* [Work instruction]:
Return exactly the lines from the one containing "Screen dimensions: 1456x831" through the last line of the records below, both included, and leave out any pictures.

* [Record excerpts]:
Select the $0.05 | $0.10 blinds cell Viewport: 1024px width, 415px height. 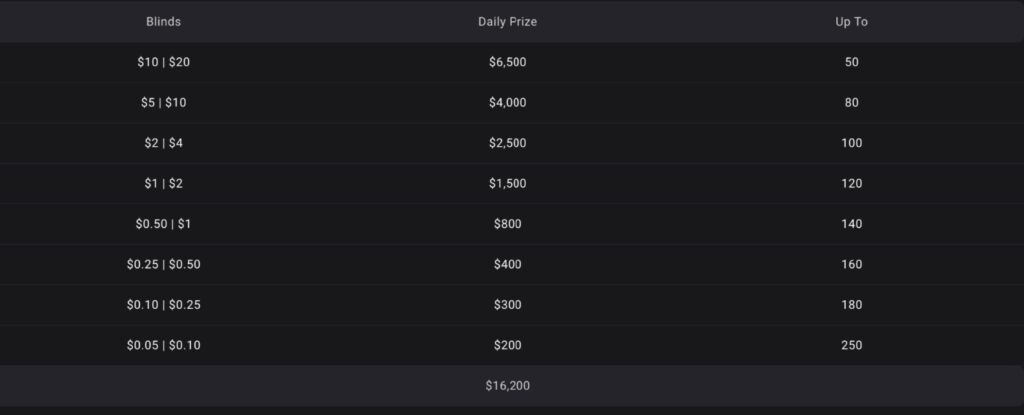[x=163, y=345]

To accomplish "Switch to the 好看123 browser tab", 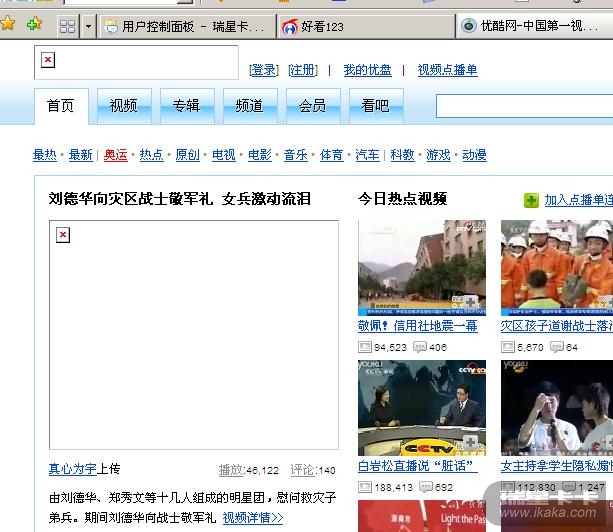I will point(320,26).
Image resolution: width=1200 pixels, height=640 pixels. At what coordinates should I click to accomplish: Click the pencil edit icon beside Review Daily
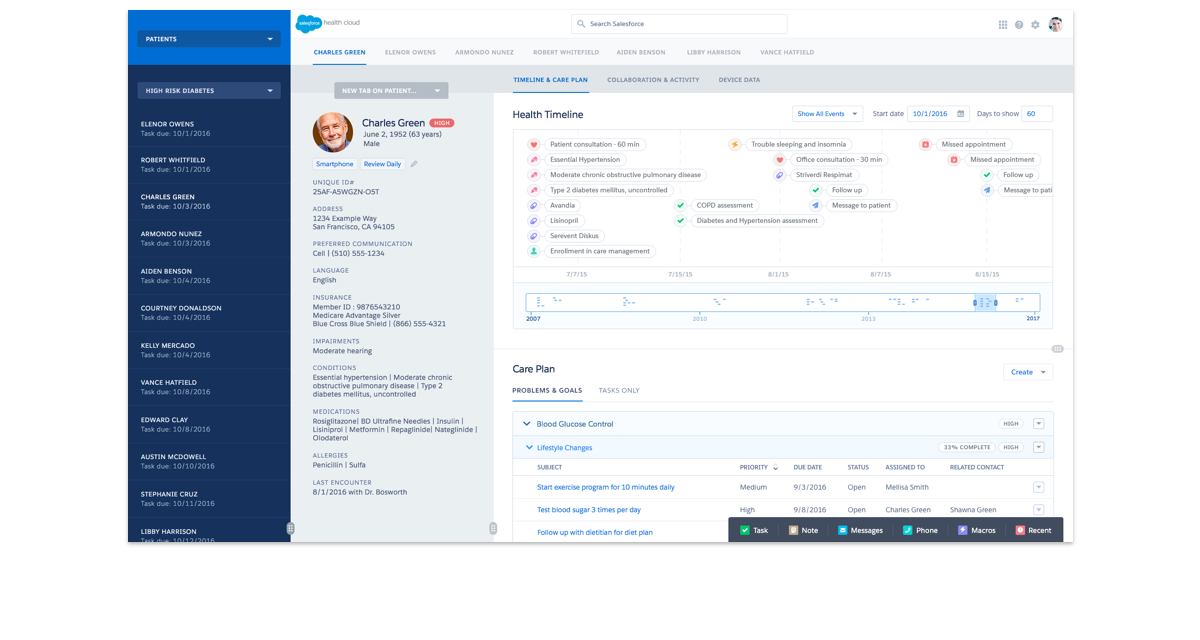414,164
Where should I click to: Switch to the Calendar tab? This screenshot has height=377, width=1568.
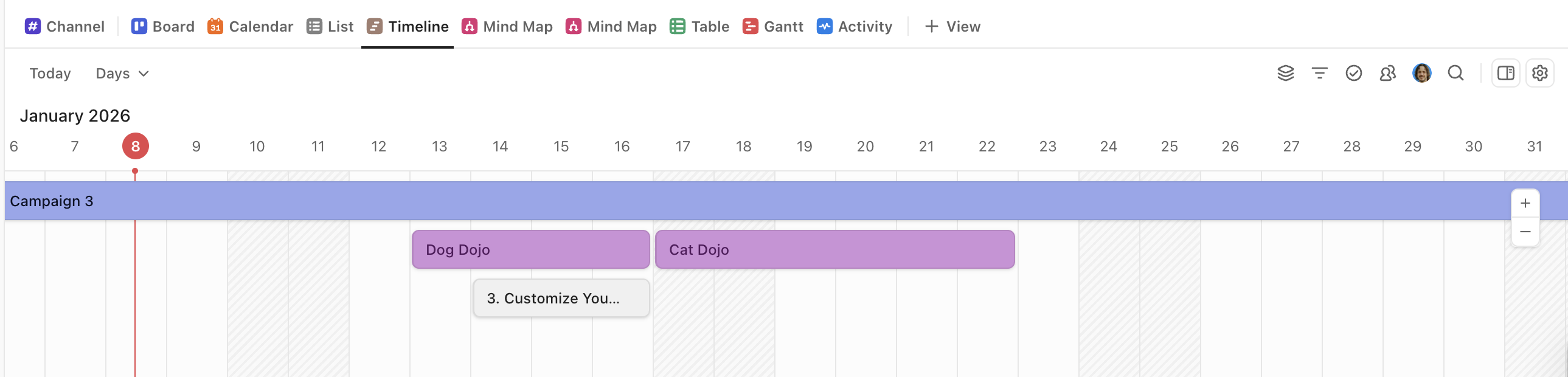[249, 26]
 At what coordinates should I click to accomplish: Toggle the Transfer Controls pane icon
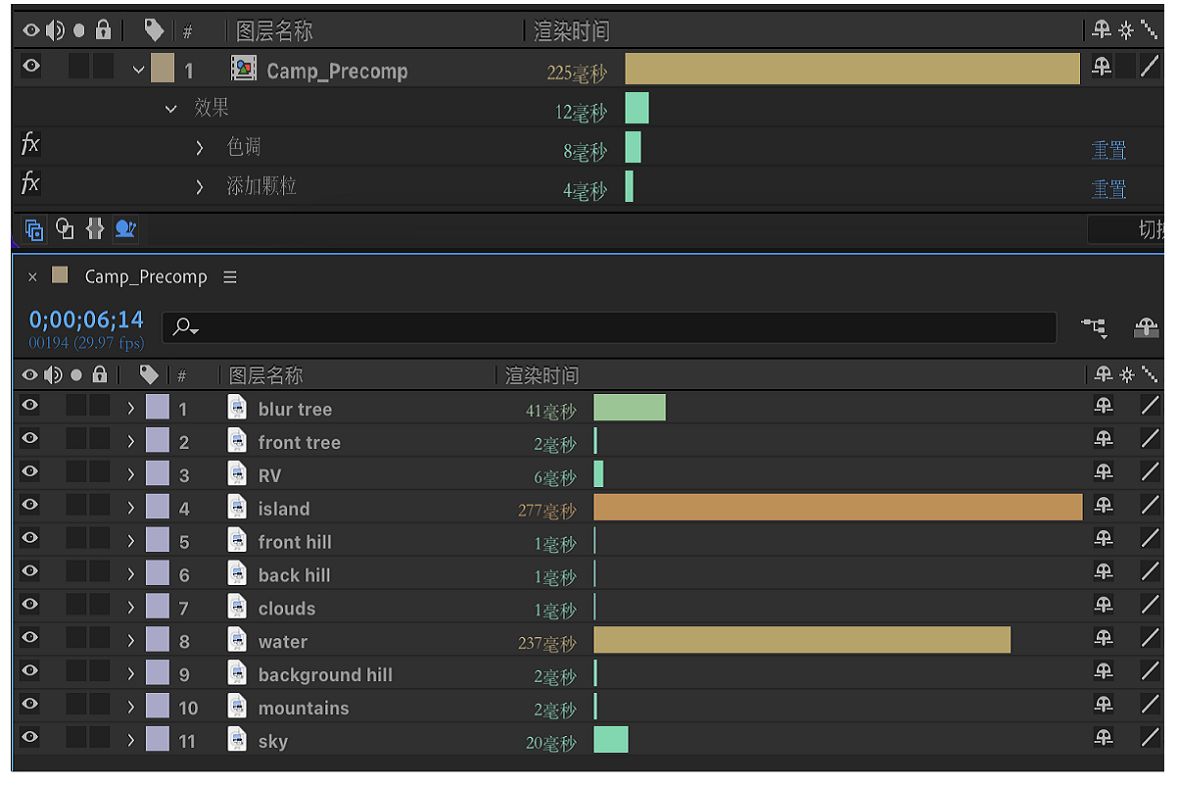(65, 230)
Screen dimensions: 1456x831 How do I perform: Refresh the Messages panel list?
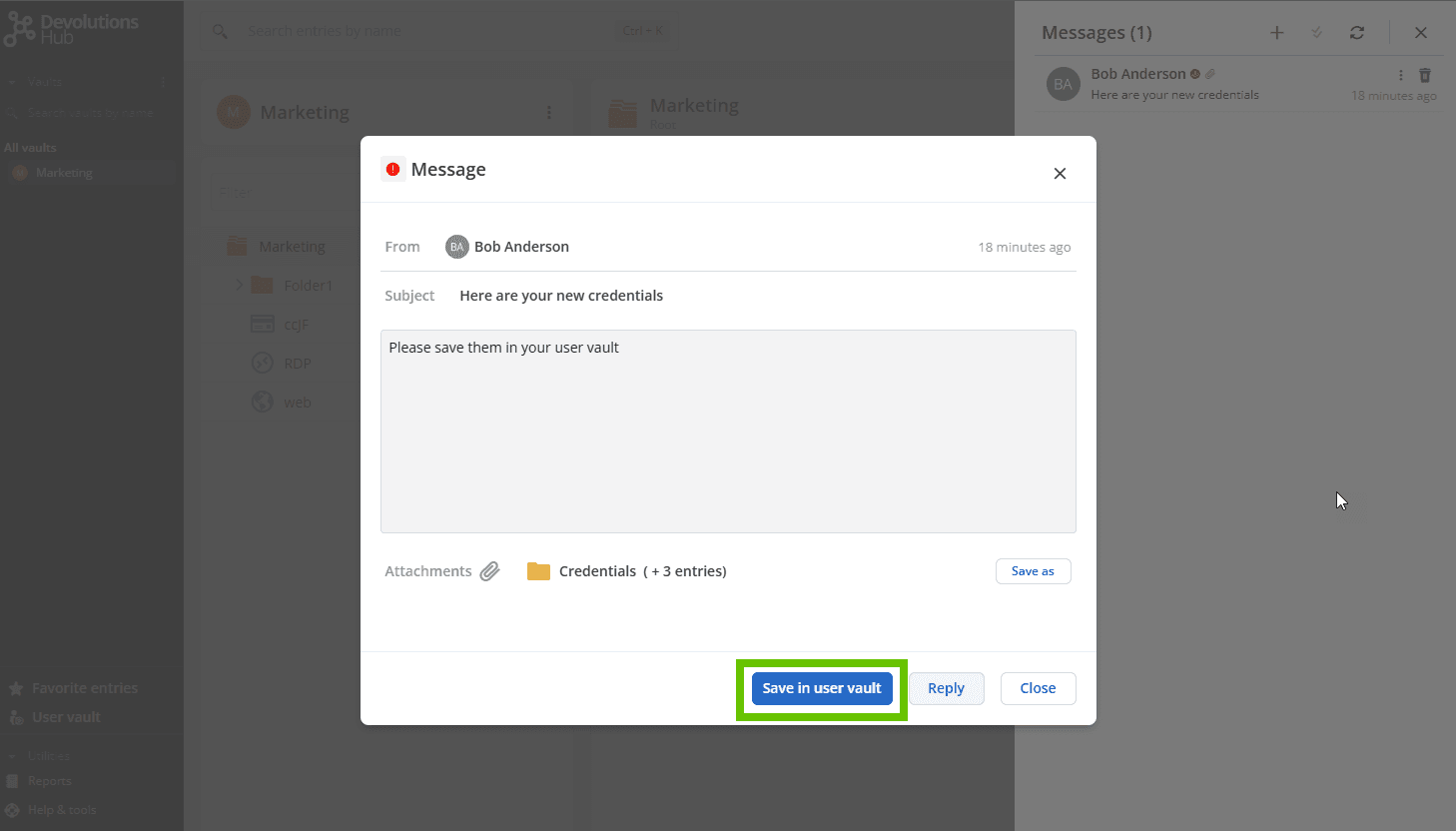(1356, 33)
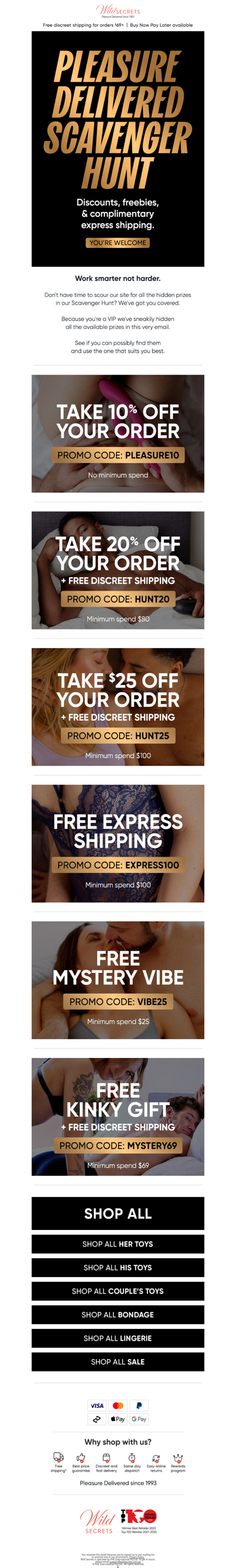
Task: Click the Easy online returns icon
Action: click(x=156, y=1458)
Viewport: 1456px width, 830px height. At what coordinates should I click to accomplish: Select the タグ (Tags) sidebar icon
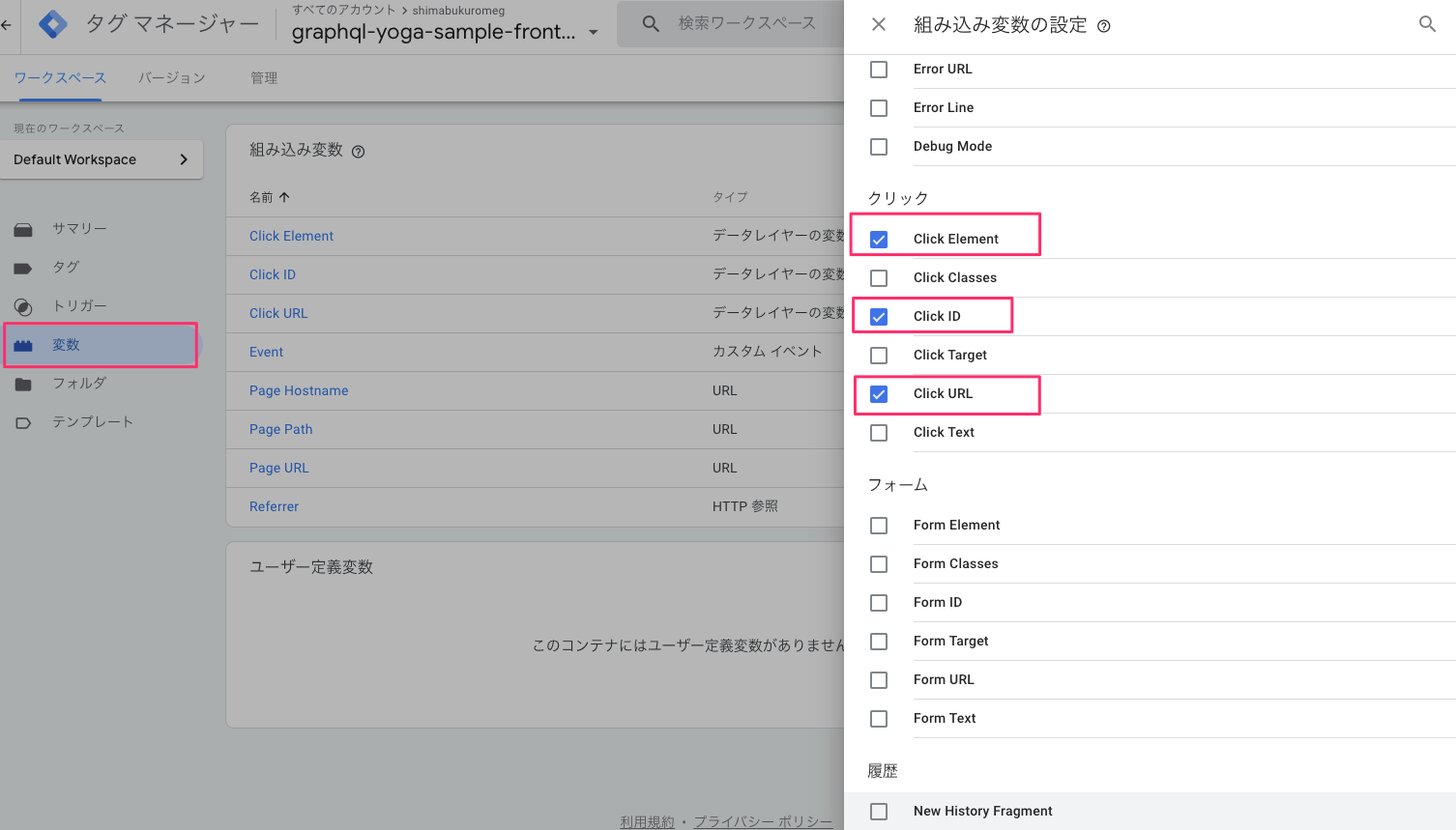pyautogui.click(x=22, y=267)
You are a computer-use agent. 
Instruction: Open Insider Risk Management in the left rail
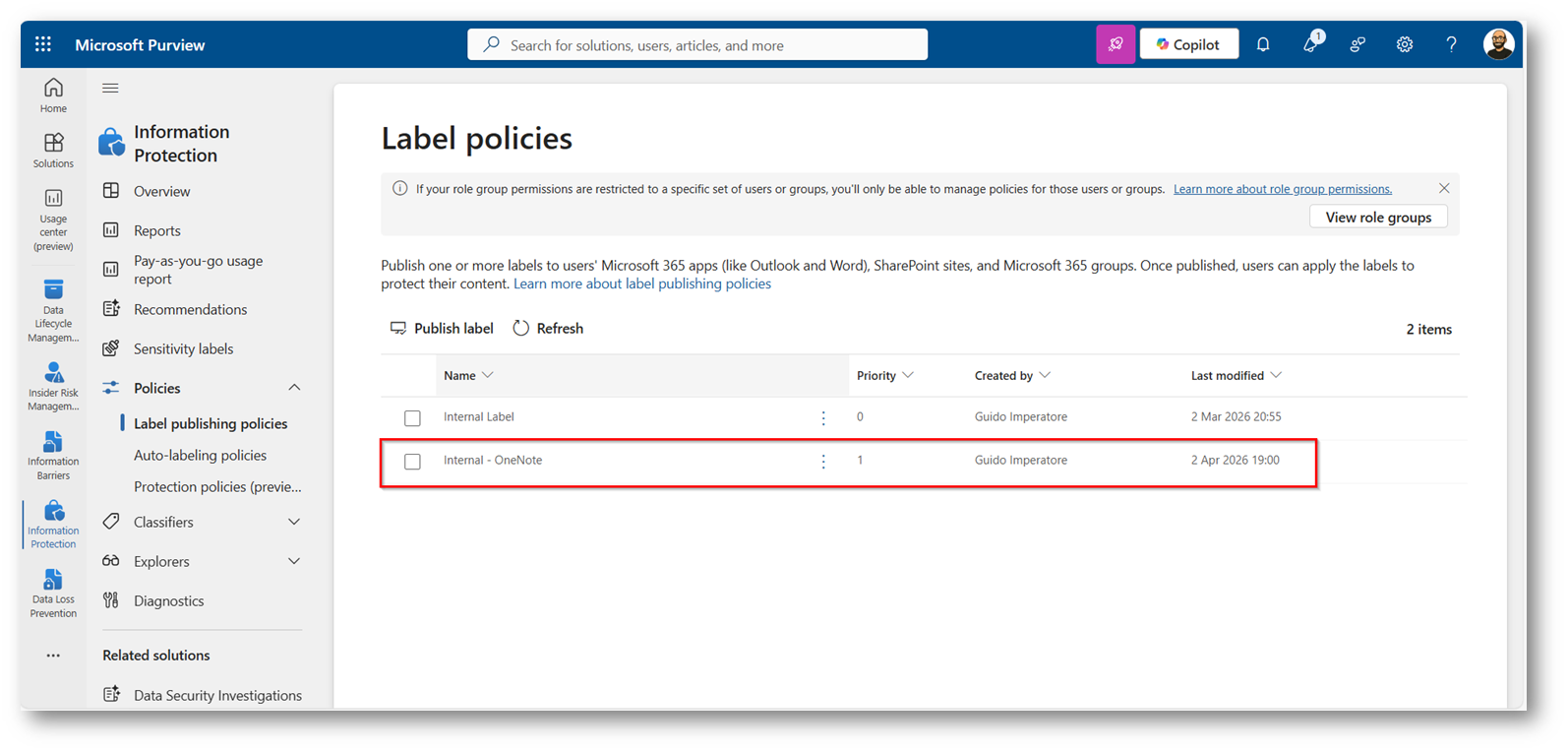tap(53, 386)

* [Exercise output]:
Screen dimensions: 1456x831 How do I perform: Refresh the Messages panel list?
(1356, 33)
Task: Click the Easy online returns icon
Action: click(x=156, y=1458)
Viewport: 1456px width, 830px height. At what coordinates should I click to accomplish: Select the タグ (Tags) sidebar icon
pyautogui.click(x=22, y=267)
You are a computer-use agent. 
Instruction: Open Insider Risk Management in the left rail
tap(53, 386)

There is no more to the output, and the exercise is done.